Сука! Двадцать тысяч! Рыжая шалава обошлась мне пипец, как дорого!
— Вась, я отдам. Я машину продам, кредит возьму, но я отдам, отвечаю!
— Отдашь, конечно. Я в тебе-то не сомневаюсь. Но… Короче, вопрос не в бабках. Садись, поедем, поговорим. Не тут же…
Мы сели в Васькин митцубан и поехали на Московский проспект, в кабак, среди прочего, принадлежащий Васькиному папаше. Я остервенело набросился на жратву, поскольку за целый день кроме чашки пустого чаю ничего не ел. Васька курил и сверлил меня глазами:
— Как все вышло, Таирка?
— Да писец как. Я в субботу, помнишь, рассказывал, что телка на байке мне под колеса упала? Ну, так приехала она с деньгами-то. В «Терем», как положено. И такая, стерва, вкусная… Я сам не понял, как… Короче, привел ее домой и… Во всех позах, короче. А утром менты пришли. Ее, конечно, и след простыл. А менты — вот они, и наркота в шкафу, и бабки в лопатнике… Кроме нее больше некому. А я первый раз ее видел. Ее нарочно кто-то ко мне подослал, только я допереть не могу, за что?!

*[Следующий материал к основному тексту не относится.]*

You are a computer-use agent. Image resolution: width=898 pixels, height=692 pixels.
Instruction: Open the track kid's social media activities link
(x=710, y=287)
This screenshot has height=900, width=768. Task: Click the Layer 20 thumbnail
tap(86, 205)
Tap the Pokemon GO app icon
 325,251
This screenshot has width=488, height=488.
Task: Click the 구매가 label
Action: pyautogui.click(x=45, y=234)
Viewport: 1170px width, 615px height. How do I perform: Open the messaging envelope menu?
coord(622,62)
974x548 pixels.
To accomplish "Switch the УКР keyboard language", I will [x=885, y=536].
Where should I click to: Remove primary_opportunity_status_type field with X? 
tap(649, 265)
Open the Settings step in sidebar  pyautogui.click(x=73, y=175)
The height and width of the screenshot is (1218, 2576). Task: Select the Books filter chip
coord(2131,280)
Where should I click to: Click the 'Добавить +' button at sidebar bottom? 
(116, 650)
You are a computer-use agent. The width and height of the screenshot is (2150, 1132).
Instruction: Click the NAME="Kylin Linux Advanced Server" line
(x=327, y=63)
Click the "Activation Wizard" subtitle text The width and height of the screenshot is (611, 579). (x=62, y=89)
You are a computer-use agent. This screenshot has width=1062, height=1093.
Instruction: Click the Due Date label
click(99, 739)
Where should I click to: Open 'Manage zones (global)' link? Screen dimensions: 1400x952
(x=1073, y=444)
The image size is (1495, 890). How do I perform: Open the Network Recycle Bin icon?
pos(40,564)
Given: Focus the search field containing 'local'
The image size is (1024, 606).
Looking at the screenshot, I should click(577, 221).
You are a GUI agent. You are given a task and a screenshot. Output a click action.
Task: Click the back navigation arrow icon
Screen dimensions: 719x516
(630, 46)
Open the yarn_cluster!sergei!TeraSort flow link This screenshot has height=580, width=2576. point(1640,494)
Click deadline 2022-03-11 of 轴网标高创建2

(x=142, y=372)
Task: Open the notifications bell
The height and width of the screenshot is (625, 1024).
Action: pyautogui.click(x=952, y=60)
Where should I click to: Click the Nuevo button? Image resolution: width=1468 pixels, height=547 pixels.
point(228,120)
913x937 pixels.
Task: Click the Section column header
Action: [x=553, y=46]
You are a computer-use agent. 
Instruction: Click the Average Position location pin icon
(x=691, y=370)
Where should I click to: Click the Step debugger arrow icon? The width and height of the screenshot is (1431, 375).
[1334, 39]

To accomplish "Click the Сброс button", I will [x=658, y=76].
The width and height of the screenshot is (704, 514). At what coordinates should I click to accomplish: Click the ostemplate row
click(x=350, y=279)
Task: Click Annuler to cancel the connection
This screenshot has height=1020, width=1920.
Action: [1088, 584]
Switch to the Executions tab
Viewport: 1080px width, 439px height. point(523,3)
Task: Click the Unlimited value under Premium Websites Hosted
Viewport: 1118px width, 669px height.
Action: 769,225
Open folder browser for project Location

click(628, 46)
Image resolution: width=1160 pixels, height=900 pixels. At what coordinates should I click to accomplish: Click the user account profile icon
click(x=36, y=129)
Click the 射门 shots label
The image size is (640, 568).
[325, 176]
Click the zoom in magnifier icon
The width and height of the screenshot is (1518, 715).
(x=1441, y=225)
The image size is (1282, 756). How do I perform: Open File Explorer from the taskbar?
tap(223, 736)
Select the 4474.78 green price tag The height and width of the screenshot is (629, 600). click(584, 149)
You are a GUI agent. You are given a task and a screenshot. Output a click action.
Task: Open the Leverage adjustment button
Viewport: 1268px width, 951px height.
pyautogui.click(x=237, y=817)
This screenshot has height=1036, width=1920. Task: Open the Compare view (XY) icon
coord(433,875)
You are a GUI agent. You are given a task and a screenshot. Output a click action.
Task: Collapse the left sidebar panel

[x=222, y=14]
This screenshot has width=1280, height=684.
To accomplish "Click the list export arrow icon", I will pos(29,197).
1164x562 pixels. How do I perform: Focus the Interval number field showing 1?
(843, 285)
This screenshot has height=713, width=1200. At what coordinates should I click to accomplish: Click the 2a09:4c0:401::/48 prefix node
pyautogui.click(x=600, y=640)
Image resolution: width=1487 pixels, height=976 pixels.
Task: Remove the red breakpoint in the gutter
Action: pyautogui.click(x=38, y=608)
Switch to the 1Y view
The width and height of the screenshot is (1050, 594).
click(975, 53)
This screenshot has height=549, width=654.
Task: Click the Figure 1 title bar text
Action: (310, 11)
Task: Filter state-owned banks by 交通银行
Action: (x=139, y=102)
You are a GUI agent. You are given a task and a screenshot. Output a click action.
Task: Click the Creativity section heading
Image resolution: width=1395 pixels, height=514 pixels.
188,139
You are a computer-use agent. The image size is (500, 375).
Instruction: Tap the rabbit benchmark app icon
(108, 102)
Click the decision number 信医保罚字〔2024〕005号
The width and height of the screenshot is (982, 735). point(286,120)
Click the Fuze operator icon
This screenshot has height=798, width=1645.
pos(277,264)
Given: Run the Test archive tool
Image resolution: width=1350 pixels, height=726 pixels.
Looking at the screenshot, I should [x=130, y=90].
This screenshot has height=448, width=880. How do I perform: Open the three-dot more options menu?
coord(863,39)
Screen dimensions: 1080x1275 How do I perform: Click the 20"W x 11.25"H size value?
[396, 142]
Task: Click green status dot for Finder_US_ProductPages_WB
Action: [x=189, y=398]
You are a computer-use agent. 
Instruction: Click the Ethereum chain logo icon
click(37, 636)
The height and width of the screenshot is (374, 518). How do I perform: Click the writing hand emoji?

— Как в сказке, Таира! Кому ты мог ТАК дорогу перейти? Чтоб две тыщи грина и тыщ на пятнадцать товару на тебя не пожалеть? Ты что, изобрел вечный двигатель? Или отбил бабу у наркобарона? Или косо посмотрел на кого? За что тебя? Ты ж, прости меня, лох обычный, ничем не примечательный, никакого с тебя навару. Если б не я, ты бы сел. И толку? Хата у тебя на кого написана?
— На меня. Да ей красная цена полтос, а ты говоришь, там двадцатка только травы была. Не, хата тут не при чем.
— Тогда баба? С кем ты мутил в последнее время?